A postura sem preconceitos observada por Telê aparece na abertura do escritor para as religiões de origem indígena e africana, que enfrentavam a perseguição das autoridades na época. Também em Natal, Mário teve o corpo fechado numa casa de catimbó. Em suas notas sobre a cerimônia, transparece um misto de fascínio e ceticismo: “É impossível descrever tudo o que se passou nessa sessão disparatada, mescla de sinceridade e de charlatanismo, ridícula, dramática, cômica, religiosa, enervante, repugnante, comovente, tudo misturado. E poética”.

O evento “Viva Mário”, que acontece entre os dias 12 e 14, vai colocar em discussão suas ideias sobre cultura, mas também outros aspectos de seu trabalho, como sua relação com a música, o cinema e as artes visuais, sua atuação como diretor do Departamento de Cultura de São Paulo e, claro, sua obra literária. Entre os participantes, além de Telê e Eduardo Jardim, estão pesquisadores como José Miguel Wisnik, Pedro Duarte e Florencia Garramuño, entre outros. Para Jardim, Mário ainda é atual, mas é preciso buscar novas maneiras de formular as questões que ele colocou em seu tempo.

— Mário aposta numa ideia de Brasil como unidade composta de diversidades. Ele pensa a cultura nacional levando em consideração a contribuição de diversos setores da sociedade, não incorporou só aquilo que tradicionalmente se entendia por cultura erudita. Há algumas limitações, como reduzir a compreensão de cultura popular ao folclore. Mas preocupações dele continuam atuais e têm que ser discutidas.

TRECHOS DE ‘O TURISTA APRENDIZ’

Belém, 1927

Belém é a cidade principal da Polinésia. Mandaram vir u’a imigração de malaios e no vão das mangueiras nasceu Belém do Pará.
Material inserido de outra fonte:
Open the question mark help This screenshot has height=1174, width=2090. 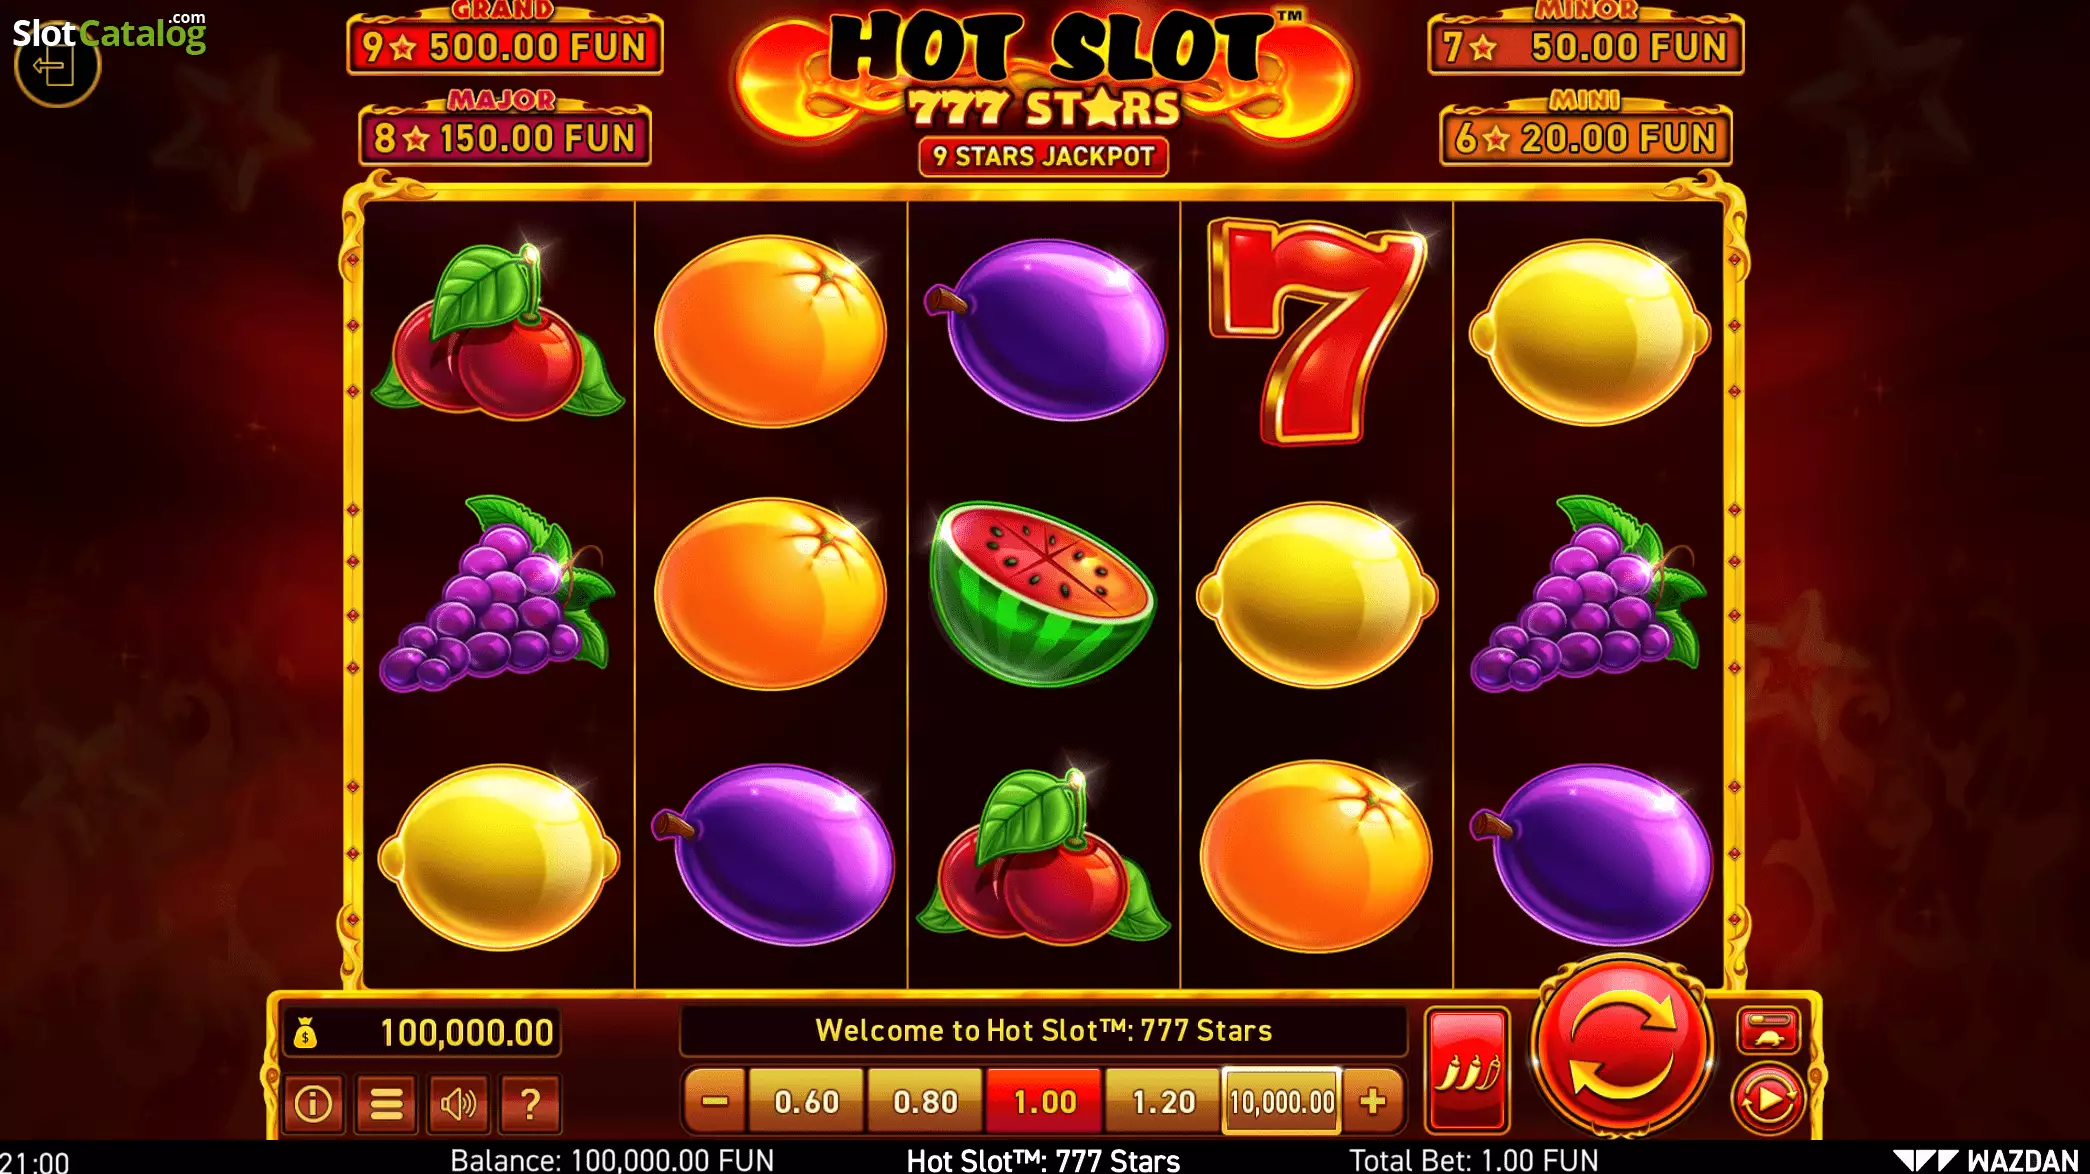[530, 1103]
Engraçado é que a gente a todo momento imagina que vive no Brasil mas é fantástica a sensação de estar no Cairo que se tem. Não posso atinar porque... Mangueiras, o Cairo não possui mangueiras evaporando das ruas. Não possui o sujeito passeando com um porco-do-mato na correntinha... E nem aquele indivíduo que logo de-manhã pisou nos meus olhos, puxa comoção! inda com rabo de sobrecasaca abanando...

Natal, 1929

Estou divinizado por uma das comoções mais formidáveis da minha vida. Chico Antônio apesar de orgulhoso: “Ai, Chico Antônio/ Quando canta/ Istremece/ Esse lugá!” Não sabe que vale uma dúzia de Carusos. Vem da terra, canta por cantar, por uma cachaça, por coisa nenhuma e passa uma noite cantando sem parada. Já são 23 horas e desde as 19 que canta. Os cocos se sucedem tirados pela voz firme dele. Às vezes o coro não consegue responder na hora o refrão curto. Chico Antônio pega o fio da embolada, passa pitos no pessoal e “vira o coco”.